Joseph Gulston (1674-1766) was a British merchant and Member of Parliament.
He was the son of Joseph Gulston, a London merchant trading in Lisbon. He became a merchant himself and a director of the South Sea Company from 1742 to 1760.
He was elected to Parliament for Tregony 1737-1741 and elected for Poole in 1741, 1747, 1754, and 1761. Together with his fellow MP Thomas Calcraft, he is credited with financing Poole Guildhall.[1]

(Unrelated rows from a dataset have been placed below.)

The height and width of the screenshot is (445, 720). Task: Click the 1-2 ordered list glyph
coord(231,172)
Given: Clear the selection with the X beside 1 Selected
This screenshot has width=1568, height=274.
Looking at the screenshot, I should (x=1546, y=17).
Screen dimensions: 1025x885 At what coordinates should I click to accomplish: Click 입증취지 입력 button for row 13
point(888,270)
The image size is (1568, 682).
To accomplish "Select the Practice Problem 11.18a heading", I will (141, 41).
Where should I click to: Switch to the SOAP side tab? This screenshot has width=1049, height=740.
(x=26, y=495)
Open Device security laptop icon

He married his wife, Mericas da Silva, in secret. She was the daughter of a Portuguese merchant named Sylva and had come to London with the family on their return. Joseph and Mericas's son, Joseph, was born under the circumstances which form the groundwork of Clementina Black's novel Mericas.[2] The marriage was not acknowledged for many years, principally owing to the elder Joseph Gulston's dread of his sister, and for some time his children, two sons and two daughters, were brought up in the strictest concealment.
Gulston died 16 August 1766 and his wife 17 November 1799, aged 84. Both were buried in Ealing Church. His son Joseph followed him as MP for Poole and inherited his estates, including Ealing Grove in Middlesex, which he would later rebuild.
References
edit- ^ "GULSTON, Joseph (c.1694-1766), of Ealing Grove, Mdx. - History of Parliament Online". www.historyofparliamentonline.org.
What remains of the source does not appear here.